Les gens que nous avons rencontrés à Alep et dans les territoires les plus dangereux sont préoccupés par la façon dont les médias occidentaux couvrent leurs souffrances

RT :  Quelles sont les chances que ceux qui s’opposent à Bashar el-Assad et réclament son départ changent de point de vue et coopèrent avec lui ?

C. C. : Ceux avec qui nous avons discuté aimeraient une approche démocratique. Le président Assad lui-même avait dit vouloir une élection démocratique avec des observateurs internationaux. Il y a donc une ouverture au développement de la société civile, à la démocratie et aux changements, mais cela ne peut pas être réalisé alors que la guerre ravage le pays.
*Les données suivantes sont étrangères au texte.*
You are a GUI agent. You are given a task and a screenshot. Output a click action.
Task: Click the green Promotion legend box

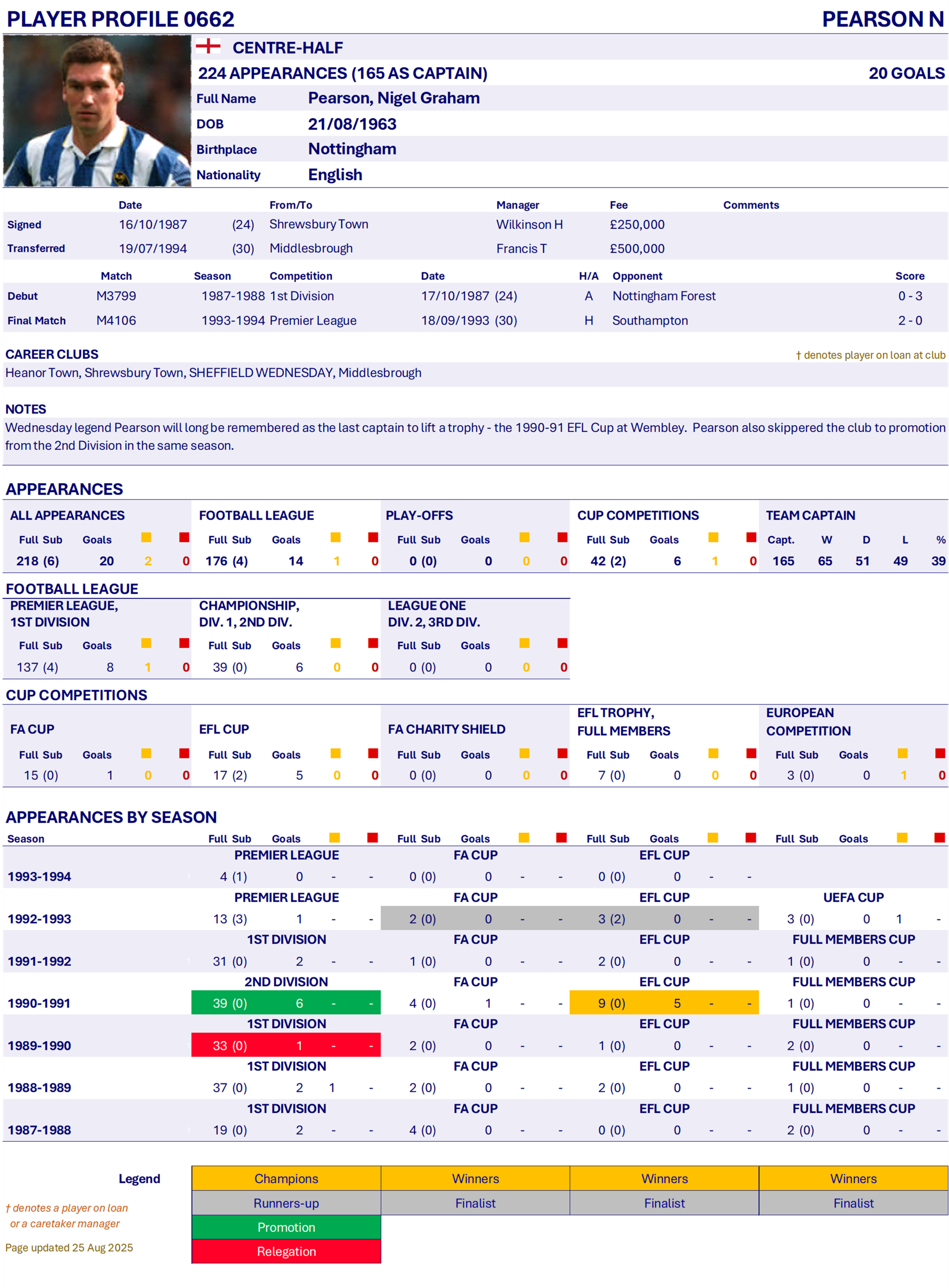pyautogui.click(x=286, y=1227)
Les gens que nous avons rencontrés à Alep et dans les territoires les plus dangereux sont préoccupés par la façon dont les médias occidentaux couvrent leurs souffrances, parce qu’ils focalisent leur attention sur ce que fait l’armée syrienne et le gouvernement et sur les accusations contre le gouvernement d’avoir recours aux armes chimiques. Mais on ne met pas en lumière qu’il y a eu quatre attaques effectuées par les terroristes islamiques contre la population civile innocente alors qu’on était là, à Alep. Les experts occidentaux qui couvrent la situation sont extrêmement partiaux, ce qui inquiète de plus en plus le peuple syrien. Ils sont vraiment reconnaissants envers la Russie pour son soutien qui les aide à se protéger contre le terrorisme islamique

RT :  En ce qui concerne les mesures pratiques à adopter immédiatement pour remédier à la situation, qu’est-il possible de faire, à votre avis ?
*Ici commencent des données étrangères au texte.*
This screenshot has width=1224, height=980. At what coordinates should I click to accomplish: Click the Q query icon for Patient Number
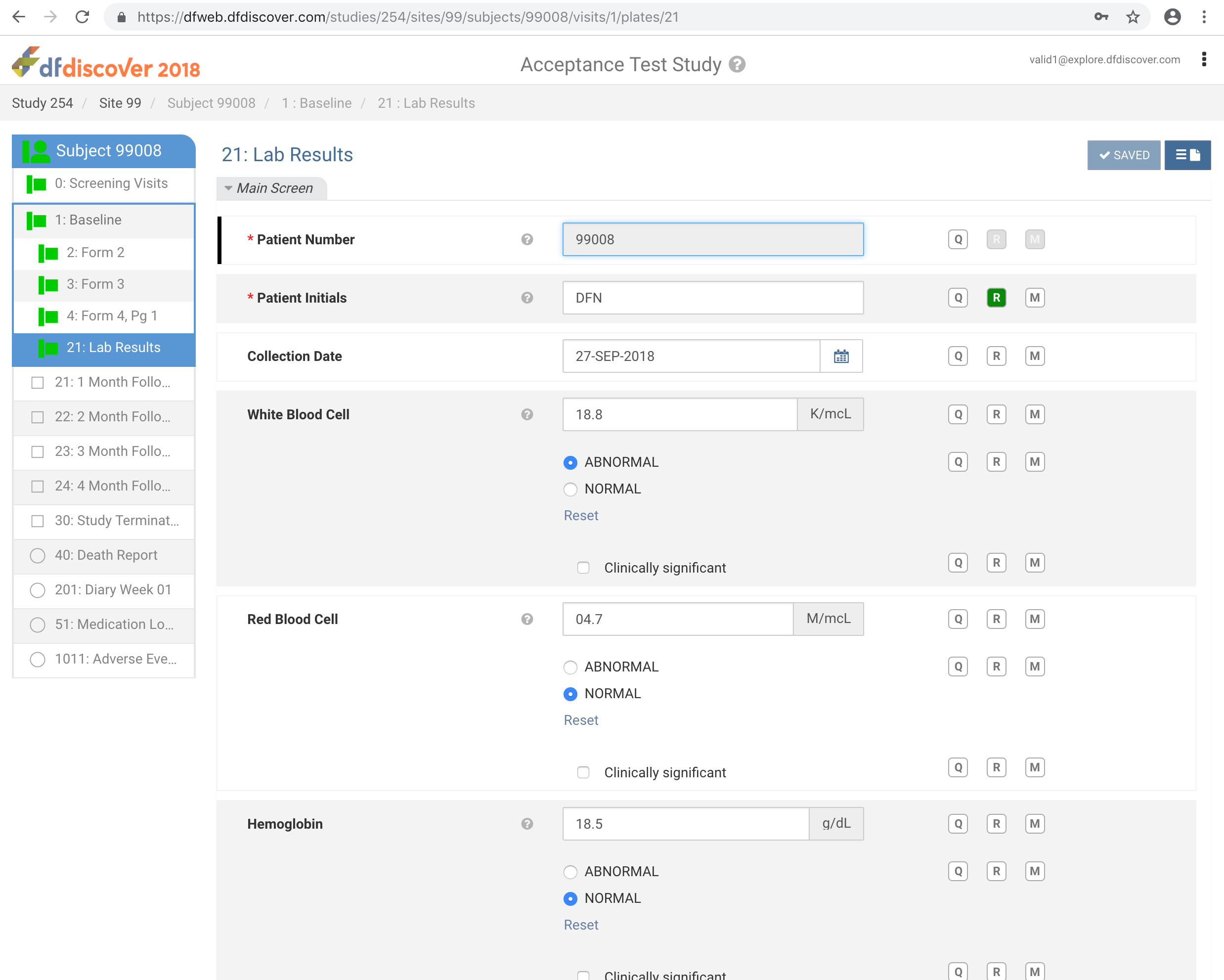[x=958, y=239]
C. C. : Il faut beaucoup plus d’aide humanitaire qu’il y en a maintenant, parce que les gens souffrent terriblement. Le gouvernement fait ce qu’il peut, mais les soins médicaux manquent cruellement. Les sanctions, en particulier, rendent la vie encore plus difficile, ils prient : «S’il vous plaît, arrêtez cette politique des sanctions, elle touche les habitants du pays.» C’est un des problèmes les plus graves.

La seule chose qui fait la différence entre les groupes terroristes, c’est le type d’exécution qu’ils choisissent

RT :  Avez-vous l’impression que la Russie et les Etats-Unis sont maintenant plus proches d’une solution ?

C. C. : J’ai vraiment envie de l’espérer. Certaines personnes nous ont raconté de quelle façon épouvantable les traitaient Daesh et d'autres groupes armés. La seule chose qui fait la différence entre ces groupes, c’est le type d’exécution qu’ils choisissent. J’espère qu’on aura des progrès dans l'éradication des groupes terroristes islamiques.

RT :  Comment vos collègues, vos pairs, ont réagi après votre retour ?

C. C. : De façon très intense. Il y a eu pas mal d’articles très agressifs, mais ils critiquent principalement le fait que nous ayons rencontré le président Assad et que cela lui ait donné la possibilité de faire de la propagande. Mais je vais répondre à cela trois choses.Premièrement, on ne peut pas critiquer quelqu’un sans l’avoir rencontré. Deuxièmement, nous avons été là pendant cinq jours, et la discussion avec Assad nous a pris deux heures, le reste du temps nous étions avec les gens. Troisièmement, là c’est deux poids, deux mesures dans ce pays. J’ai travaillé au Soudan, et son président a été traduit en justice par Cour pénale internationale.